精度	前向 max diff	反向 max diff	说明
FP16	< 1e-3	< 5e-3	正常范围
BF16	< 5e-3	< 1e-2	BF16 尾数位少
FP8	< 5e-2	-	仅前向

4. 性能调试

4.1 基准测试

import torch
import time
from flash_attn import flash_attn_func

def benchmark(B, S, H, D, causal=True, warmup=10, repeat=100):
    q = torch.randn(B, S, H, D, device="cuda", dtype=torch.bfloat16)
    k = torch.randn(B, S, H, D, device="cuda", dtype=torch.bfloat16)
    v = torch.randn(B, S, H, D, device="cuda", dtype=torch.bfloat16)

    # Warmup
    for _ in range(warmup):
        flash_attn_func(q, k, v, causal=causal)
    torch.cuda.synchronize()

    # Benchmark
    start = time.perf_counter()
    for _ in range(repeat):
        flash_attn_func(q, k, v, causal=causal)
    torch.cuda.synchronize()
    elapsed = (time.perf_counter() - start) / repeat

    # 计算 TFLOPS
    flops = 4 * B * H * S * S * D  # 近似 FLOP 数
    if causal:
        flops //= 2
    tflops = flops / elapsed / 1e12
    print(f"B={B}, S={S}, H={H}, D={D}: {elapsed*1000:.2f} ms, {tflops:.1f} TFLOPS")

benchmark(2, 2048, 32, 128)
benchmark(2, 4096, 32, 128)
benchmark(2, 8192, 32, 128)

4.2 Nsight Systems Profiling

# 使用 Nsight Systems 进行性能分析
nsys profile --trace=cuda,nvtx -o flash_attn_profile python your_script.py

# 查看结果
nsys-ui flash_attn_profile.nsys-rep

关注以下指标：

内核时间：Flash Attention 内核通常占总时间的大部分
内存传输：HBM → SRAM 传输是否成为瓶颈
SM 利用率：是否所有 SM 都在工作
内核启动延迟：kernel launch overhead

4.3 Nsight Compute 深度分析

# 分析单个内核的详细性能指标
ncu --set full --kernel-name "flash_fwd" python your_script.py

关键指标：

Arithmetic Intensity：计算与内存访问的比率
SM Occupancy：Warp 占用率
Shared Memory Usage：SRAM 使用量
Memory Throughput：HBM 带宽利用率

4.4 Split-KV 性能影响

长序列时 num_splits 参数影响性能：

# 自动分配（推荐）
out = flash_attn_func(q, k, v)

# flash_attn_with_kvcache 可手动控制
from flash_attn import flash_attn_with_kvcache
out = flash_attn_with_kvcache(q, k_cache, v_cache, num_splits=4)

5. CUDA 内核调试

5.1 同步错误检测

默认情况下 CUDA 内核异步执行，错误可能延迟报告。
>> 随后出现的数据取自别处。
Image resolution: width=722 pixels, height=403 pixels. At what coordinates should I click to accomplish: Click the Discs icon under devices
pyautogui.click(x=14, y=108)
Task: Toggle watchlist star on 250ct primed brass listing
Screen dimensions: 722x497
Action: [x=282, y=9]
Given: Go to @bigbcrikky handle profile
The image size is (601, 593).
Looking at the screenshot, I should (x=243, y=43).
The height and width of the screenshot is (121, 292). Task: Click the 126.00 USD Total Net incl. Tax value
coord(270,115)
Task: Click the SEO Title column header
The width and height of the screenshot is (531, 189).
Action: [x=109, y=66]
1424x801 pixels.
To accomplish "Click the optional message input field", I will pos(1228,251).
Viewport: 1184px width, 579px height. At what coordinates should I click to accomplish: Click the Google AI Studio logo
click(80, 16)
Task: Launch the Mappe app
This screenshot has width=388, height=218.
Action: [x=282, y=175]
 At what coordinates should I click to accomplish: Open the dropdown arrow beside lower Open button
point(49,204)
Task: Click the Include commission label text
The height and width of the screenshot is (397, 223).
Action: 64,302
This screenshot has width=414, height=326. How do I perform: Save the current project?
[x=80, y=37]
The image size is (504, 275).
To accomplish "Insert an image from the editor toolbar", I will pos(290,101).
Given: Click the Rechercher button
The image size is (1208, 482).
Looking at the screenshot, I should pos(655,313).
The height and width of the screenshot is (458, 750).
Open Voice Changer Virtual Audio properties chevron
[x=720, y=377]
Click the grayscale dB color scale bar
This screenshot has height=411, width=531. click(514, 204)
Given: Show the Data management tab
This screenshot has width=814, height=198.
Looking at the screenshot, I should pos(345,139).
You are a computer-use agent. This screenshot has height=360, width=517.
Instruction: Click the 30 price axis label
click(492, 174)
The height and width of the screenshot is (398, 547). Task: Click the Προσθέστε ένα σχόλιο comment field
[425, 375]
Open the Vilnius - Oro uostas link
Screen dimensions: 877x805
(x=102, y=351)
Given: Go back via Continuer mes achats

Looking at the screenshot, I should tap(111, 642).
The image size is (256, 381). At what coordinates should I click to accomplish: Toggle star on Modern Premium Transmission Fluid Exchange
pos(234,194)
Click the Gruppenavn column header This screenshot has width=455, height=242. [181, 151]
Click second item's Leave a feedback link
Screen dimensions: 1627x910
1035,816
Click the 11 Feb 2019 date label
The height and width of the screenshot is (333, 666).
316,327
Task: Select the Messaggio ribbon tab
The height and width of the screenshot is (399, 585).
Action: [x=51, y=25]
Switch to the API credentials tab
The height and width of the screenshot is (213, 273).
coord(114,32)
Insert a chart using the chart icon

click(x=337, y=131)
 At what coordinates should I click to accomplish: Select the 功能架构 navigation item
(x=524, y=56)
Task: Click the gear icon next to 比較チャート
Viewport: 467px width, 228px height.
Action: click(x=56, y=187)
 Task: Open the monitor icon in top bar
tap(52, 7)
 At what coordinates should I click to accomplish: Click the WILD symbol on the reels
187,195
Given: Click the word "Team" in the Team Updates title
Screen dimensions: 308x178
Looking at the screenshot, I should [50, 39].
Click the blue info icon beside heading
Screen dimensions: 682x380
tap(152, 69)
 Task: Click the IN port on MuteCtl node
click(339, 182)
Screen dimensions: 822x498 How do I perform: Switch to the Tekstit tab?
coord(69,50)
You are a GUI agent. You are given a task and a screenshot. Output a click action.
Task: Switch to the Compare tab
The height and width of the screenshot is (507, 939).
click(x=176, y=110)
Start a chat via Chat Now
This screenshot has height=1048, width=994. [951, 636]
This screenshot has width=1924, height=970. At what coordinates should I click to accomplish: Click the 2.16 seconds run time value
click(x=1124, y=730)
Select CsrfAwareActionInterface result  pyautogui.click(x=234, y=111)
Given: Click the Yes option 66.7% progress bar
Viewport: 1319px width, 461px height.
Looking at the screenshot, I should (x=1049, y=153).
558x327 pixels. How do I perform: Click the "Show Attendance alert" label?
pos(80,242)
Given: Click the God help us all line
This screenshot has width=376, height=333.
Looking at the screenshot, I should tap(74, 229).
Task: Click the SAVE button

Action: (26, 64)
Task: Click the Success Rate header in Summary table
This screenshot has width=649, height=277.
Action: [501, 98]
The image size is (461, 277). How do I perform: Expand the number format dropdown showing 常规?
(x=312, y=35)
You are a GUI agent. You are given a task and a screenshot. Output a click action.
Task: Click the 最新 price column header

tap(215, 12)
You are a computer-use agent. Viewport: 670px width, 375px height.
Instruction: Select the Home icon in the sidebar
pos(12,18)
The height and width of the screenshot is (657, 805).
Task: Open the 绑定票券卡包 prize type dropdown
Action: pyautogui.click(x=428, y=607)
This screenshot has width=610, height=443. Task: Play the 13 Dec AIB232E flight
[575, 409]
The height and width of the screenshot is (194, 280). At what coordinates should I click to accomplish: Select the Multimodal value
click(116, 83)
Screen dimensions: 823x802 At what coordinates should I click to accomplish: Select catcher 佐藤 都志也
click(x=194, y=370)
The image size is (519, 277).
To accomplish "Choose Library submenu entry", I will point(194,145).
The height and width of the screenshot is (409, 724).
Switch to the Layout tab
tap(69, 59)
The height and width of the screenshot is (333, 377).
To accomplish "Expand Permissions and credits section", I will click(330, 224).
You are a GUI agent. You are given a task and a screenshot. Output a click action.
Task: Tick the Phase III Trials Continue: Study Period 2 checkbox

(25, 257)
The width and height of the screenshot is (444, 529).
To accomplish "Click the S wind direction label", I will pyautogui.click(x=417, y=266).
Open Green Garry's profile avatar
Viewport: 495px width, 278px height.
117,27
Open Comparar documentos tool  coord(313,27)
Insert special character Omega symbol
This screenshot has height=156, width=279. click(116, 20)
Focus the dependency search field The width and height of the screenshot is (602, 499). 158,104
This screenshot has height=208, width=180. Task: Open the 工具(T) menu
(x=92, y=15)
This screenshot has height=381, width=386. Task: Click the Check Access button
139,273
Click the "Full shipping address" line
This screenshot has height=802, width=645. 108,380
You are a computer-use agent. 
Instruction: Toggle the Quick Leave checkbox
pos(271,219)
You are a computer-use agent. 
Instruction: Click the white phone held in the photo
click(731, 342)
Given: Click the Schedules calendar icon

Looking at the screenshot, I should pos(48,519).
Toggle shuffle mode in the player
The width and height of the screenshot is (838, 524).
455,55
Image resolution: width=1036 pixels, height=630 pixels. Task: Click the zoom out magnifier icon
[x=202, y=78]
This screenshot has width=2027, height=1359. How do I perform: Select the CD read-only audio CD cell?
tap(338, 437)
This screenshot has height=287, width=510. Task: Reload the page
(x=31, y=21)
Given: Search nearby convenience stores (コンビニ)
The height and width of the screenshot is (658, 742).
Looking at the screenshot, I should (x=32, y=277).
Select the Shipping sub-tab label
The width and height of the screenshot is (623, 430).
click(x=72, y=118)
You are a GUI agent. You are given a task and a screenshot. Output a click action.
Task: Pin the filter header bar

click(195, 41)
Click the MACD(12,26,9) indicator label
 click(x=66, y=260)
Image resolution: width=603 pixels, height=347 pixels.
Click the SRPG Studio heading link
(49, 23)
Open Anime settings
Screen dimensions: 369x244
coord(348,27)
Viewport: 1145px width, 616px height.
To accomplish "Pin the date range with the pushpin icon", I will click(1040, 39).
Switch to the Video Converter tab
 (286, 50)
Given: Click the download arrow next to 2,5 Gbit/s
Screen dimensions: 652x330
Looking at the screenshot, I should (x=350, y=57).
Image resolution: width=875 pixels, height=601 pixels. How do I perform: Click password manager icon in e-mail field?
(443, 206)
使用同步模式定位崩溃位置：

# 方法 1: 环境变量
CUDA_LAUNCH_BLOCKING=1 python your_script.py

# 方法 2: 代码中
import os
os.environ["CUDA_LAUNCH_BLOCKING"] = "1"

5.2 Compute Sanitizer

检测内存访问错误：

# 检查越界访问
compute-sanitizer --tool memcheck python your_script.py

# 检查竞争条件
compute-sanitizer --tool racecheck python your_script.py

# 检查同步错误
compute-sanitizer --tool synccheck python your_script.py

5.3 检查 CUDA 错误

# 强制同步并检查 CUDA 错误
torch.cuda.synchronize()

# 或者使用更详细的检查
try:
    out = flash_attn_func(q, k, v)
    torch.cuda.synchronize()
except RuntimeError as e:
    print(f"CUDA error: {e}")

5.4 内核编译问题

如果安装时遇到编译错误：

# 检查 CUDA 版本兼容性
python -c "import torch; print(torch.version.cuda)"
nvcc --version

# 检查 GPU 计算能力
python -c "import torch; print(torch.cuda.get_device_capability())"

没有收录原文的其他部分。